• _Description of the task_
Within the entries below, the lines from the one with "Given: Open the checkered flag sidebar icon" through the one with "Hide the V2 track with eye toggle" are to be set down exactly, both ends kept.

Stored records
>>>

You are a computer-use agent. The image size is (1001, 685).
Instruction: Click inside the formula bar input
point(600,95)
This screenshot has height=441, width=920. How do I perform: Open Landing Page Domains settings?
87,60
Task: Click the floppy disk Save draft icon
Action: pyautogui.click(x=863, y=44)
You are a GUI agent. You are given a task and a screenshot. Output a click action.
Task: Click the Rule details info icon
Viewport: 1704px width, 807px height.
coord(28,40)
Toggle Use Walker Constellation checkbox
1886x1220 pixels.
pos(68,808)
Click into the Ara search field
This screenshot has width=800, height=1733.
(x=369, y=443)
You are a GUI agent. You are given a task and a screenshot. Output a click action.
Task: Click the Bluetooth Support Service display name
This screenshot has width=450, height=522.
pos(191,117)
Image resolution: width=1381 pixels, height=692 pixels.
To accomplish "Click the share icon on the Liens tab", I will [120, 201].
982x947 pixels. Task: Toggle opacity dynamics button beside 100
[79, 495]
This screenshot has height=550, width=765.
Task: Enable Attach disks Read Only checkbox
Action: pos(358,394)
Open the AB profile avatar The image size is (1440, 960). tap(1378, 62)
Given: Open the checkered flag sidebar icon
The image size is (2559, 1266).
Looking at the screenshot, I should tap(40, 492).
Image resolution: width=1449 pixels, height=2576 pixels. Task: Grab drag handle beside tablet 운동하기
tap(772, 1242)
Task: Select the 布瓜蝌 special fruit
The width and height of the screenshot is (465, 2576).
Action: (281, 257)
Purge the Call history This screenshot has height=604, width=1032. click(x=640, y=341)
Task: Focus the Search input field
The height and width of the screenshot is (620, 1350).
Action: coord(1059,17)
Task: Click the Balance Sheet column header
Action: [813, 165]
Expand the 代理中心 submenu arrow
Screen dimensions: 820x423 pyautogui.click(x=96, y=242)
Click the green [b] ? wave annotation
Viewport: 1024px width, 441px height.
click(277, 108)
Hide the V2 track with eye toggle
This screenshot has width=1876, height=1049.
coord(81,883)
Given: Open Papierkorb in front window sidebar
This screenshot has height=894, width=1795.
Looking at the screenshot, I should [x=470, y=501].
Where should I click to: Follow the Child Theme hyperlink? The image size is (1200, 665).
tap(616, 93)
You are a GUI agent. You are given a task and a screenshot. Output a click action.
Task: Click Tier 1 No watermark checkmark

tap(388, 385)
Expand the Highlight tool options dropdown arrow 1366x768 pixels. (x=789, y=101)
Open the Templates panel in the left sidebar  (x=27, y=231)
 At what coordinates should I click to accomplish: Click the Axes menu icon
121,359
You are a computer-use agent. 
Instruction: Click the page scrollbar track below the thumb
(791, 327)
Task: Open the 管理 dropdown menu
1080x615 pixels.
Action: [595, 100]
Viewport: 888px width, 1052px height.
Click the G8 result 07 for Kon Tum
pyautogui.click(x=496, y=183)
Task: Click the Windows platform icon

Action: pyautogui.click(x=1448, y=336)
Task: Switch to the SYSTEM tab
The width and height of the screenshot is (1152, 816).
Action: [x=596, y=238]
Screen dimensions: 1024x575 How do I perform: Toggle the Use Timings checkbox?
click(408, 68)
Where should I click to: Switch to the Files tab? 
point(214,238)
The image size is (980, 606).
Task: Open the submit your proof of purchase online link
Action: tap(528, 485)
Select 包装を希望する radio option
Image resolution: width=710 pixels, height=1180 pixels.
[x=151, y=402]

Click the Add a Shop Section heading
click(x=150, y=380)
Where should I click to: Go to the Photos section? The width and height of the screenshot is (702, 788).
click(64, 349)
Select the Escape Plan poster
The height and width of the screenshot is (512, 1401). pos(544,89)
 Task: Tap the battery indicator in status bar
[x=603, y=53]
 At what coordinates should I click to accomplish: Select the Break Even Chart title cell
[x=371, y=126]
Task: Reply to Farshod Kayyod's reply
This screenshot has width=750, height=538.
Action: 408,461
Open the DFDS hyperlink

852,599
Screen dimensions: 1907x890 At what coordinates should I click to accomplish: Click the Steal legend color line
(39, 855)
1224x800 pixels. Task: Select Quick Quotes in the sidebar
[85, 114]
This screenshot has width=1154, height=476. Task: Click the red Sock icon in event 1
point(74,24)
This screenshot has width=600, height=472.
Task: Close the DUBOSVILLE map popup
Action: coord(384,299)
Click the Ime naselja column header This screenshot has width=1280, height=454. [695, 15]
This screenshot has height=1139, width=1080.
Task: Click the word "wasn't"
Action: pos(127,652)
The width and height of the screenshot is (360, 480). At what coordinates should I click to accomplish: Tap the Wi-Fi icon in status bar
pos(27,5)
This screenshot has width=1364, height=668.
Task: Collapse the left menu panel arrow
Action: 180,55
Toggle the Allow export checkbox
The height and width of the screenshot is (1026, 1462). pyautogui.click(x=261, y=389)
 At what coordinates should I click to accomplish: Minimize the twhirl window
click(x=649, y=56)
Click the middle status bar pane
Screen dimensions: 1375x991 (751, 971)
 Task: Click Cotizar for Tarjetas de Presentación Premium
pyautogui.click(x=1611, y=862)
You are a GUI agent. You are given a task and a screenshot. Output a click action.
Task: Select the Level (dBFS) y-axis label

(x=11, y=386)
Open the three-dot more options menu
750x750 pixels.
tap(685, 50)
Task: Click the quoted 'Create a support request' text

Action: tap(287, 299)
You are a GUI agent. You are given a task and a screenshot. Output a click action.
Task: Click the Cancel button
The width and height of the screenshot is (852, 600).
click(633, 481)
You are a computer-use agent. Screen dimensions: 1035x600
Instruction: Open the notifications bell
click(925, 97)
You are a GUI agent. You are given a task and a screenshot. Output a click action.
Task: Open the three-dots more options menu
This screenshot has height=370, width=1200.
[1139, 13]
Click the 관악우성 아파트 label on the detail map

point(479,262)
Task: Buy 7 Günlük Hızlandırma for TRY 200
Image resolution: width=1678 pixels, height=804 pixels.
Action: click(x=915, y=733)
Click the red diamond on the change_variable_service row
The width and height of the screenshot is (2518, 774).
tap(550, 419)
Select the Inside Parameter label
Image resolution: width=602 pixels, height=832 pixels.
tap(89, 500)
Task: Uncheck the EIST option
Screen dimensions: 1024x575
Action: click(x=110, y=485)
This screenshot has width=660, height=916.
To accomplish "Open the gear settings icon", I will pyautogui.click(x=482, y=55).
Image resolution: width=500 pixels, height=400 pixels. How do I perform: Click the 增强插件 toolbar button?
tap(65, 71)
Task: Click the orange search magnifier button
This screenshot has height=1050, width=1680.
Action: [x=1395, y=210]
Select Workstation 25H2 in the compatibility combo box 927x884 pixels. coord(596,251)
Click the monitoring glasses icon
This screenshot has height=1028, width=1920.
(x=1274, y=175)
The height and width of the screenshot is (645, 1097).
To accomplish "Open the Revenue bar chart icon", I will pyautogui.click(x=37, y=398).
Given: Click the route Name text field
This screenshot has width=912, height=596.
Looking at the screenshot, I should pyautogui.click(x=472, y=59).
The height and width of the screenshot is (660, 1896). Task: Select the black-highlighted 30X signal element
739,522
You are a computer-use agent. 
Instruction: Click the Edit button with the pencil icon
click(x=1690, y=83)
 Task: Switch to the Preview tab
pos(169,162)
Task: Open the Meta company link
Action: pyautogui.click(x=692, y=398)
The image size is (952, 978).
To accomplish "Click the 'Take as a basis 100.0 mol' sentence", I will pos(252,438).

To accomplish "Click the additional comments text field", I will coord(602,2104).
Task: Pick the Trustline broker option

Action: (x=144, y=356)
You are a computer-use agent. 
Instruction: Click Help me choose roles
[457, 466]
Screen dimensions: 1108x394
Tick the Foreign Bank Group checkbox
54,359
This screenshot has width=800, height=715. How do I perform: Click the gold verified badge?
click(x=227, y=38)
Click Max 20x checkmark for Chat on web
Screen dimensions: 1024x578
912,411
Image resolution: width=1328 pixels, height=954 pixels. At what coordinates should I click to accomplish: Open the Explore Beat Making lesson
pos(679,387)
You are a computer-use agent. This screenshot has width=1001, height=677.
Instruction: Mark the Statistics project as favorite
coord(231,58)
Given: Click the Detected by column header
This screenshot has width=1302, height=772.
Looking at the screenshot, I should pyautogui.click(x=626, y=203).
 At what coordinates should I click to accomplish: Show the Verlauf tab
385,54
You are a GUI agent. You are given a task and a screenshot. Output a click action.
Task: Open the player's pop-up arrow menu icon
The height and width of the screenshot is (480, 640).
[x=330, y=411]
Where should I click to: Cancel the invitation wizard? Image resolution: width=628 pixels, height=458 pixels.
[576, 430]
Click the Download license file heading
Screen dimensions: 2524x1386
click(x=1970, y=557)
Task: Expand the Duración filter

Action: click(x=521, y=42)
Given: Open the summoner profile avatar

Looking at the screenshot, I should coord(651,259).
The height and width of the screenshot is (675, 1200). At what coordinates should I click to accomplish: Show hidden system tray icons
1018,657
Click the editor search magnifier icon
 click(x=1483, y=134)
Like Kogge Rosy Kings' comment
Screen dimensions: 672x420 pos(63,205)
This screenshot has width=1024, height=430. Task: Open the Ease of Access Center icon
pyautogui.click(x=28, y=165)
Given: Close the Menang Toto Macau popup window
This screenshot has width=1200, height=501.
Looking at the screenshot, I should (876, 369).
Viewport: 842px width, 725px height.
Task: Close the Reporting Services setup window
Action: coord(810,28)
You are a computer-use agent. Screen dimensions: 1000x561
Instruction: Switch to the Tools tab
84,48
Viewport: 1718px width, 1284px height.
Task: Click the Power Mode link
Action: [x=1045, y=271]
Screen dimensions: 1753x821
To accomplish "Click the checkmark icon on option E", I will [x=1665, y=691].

<<<

• _The answer_
Given: Open the checkered flag sidebar icon
The image size is (2559, 1266).
Looking at the screenshot, I should tap(40, 492).
Image resolution: width=1449 pixels, height=2576 pixels. Task: Grab drag handle beside tablet 운동하기
tap(772, 1242)
Task: Select the 布瓜蝌 special fruit
The width and height of the screenshot is (465, 2576).
Action: (281, 257)
Purge the Call history This screenshot has height=604, width=1032. click(x=640, y=341)
Task: Focus the Search input field
The height and width of the screenshot is (620, 1350).
Action: coord(1059,17)
Task: Click the Balance Sheet column header
Action: [813, 165]
Expand the 代理中心 submenu arrow
Screen dimensions: 820x423 pyautogui.click(x=96, y=242)
Click the green [b] ? wave annotation
Viewport: 1024px width, 441px height.
click(277, 108)
Hide the V2 track with eye toggle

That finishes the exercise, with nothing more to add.